TASK BRIEF: Below are the entries. Print only the lines starting at the one with "At what coordinates" and ending at the one with "Where should I", exactly, with no pictures.

LISTED ENTRIES:
====
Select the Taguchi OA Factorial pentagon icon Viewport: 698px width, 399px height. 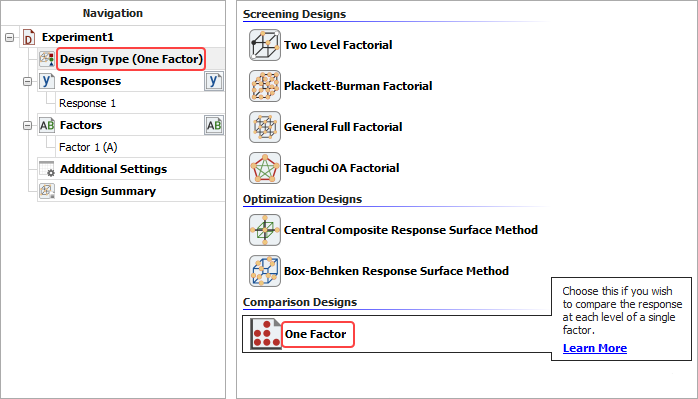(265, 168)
====
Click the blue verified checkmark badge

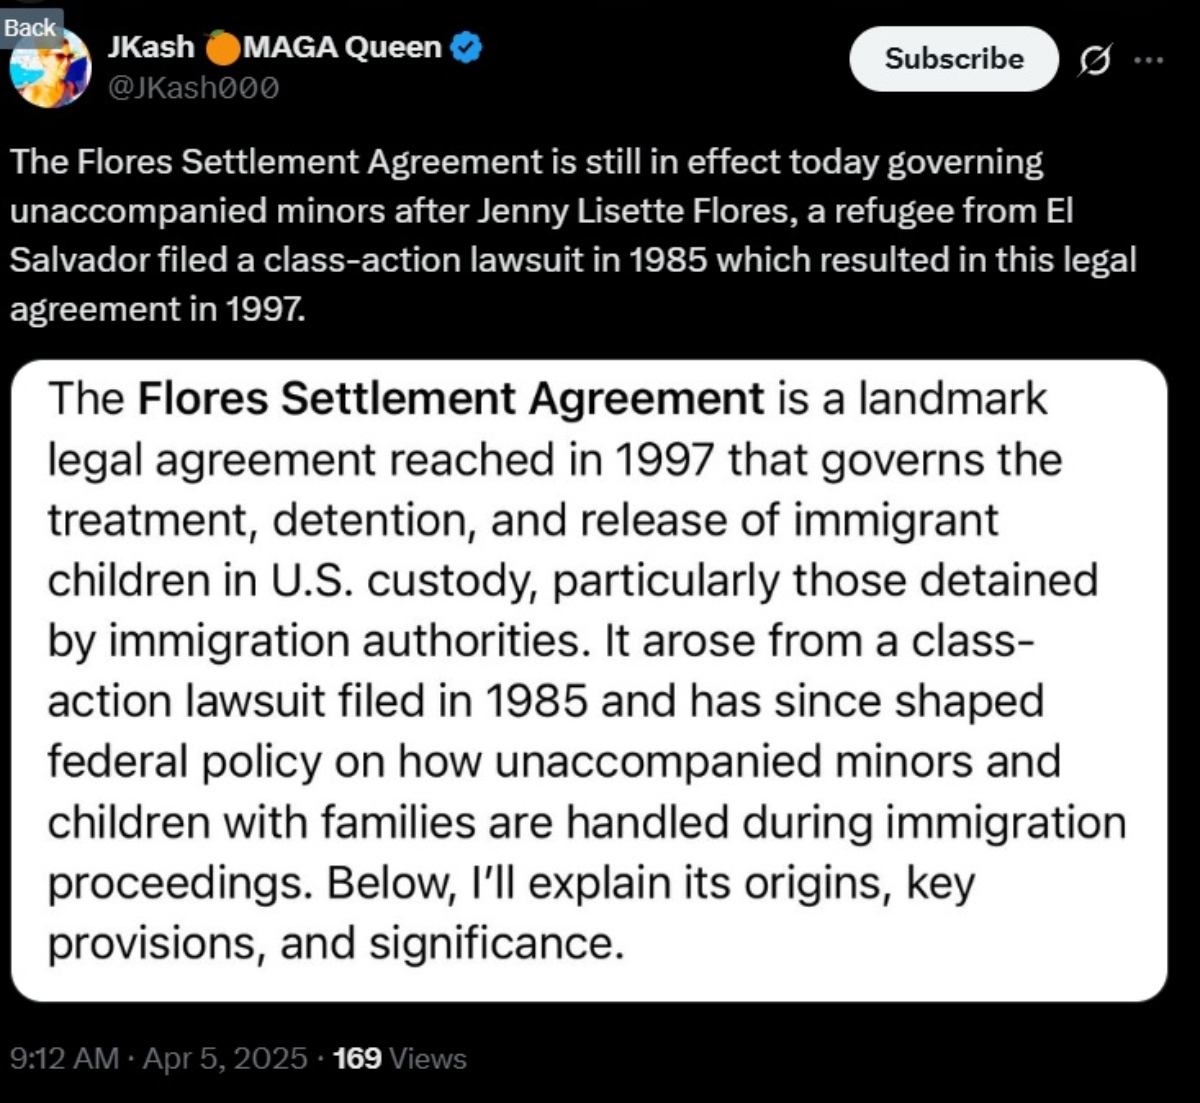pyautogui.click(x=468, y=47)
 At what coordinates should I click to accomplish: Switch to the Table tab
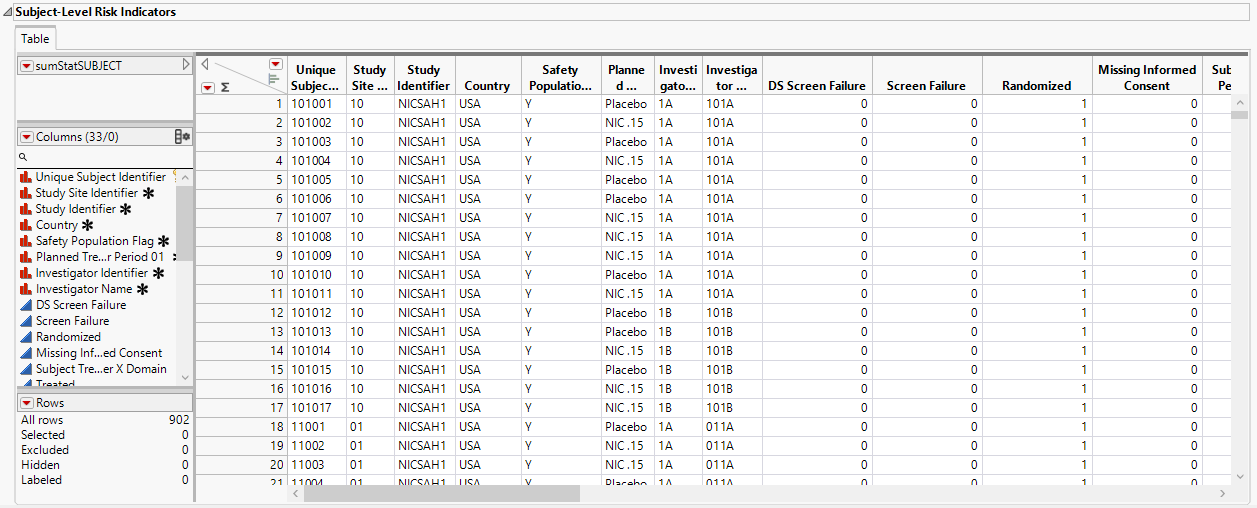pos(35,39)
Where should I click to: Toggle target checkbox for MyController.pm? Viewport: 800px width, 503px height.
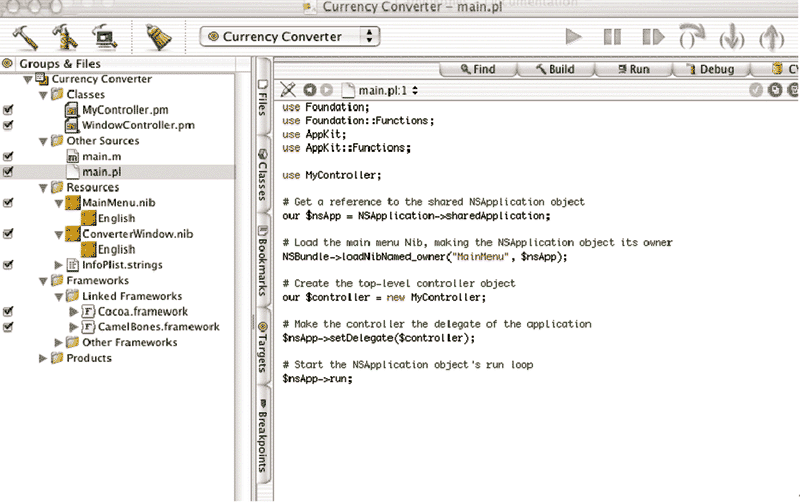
====
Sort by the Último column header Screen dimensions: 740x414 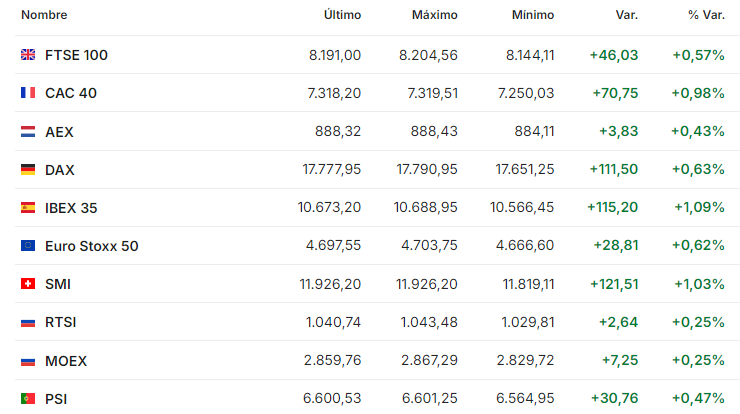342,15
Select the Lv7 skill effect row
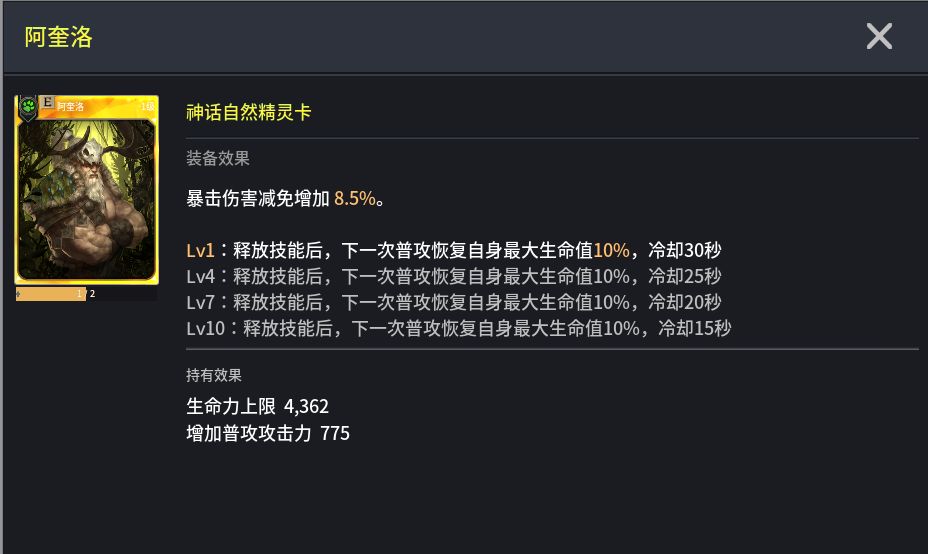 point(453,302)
====
SOLUTION FOR THIS EXERCISE:
 At what coordinates should I click to accomplish: Switch to the Table tab
pos(35,39)
Where should I click to: Toggle target checkbox for MyController.pm? Viewport: 800px width, 503px height.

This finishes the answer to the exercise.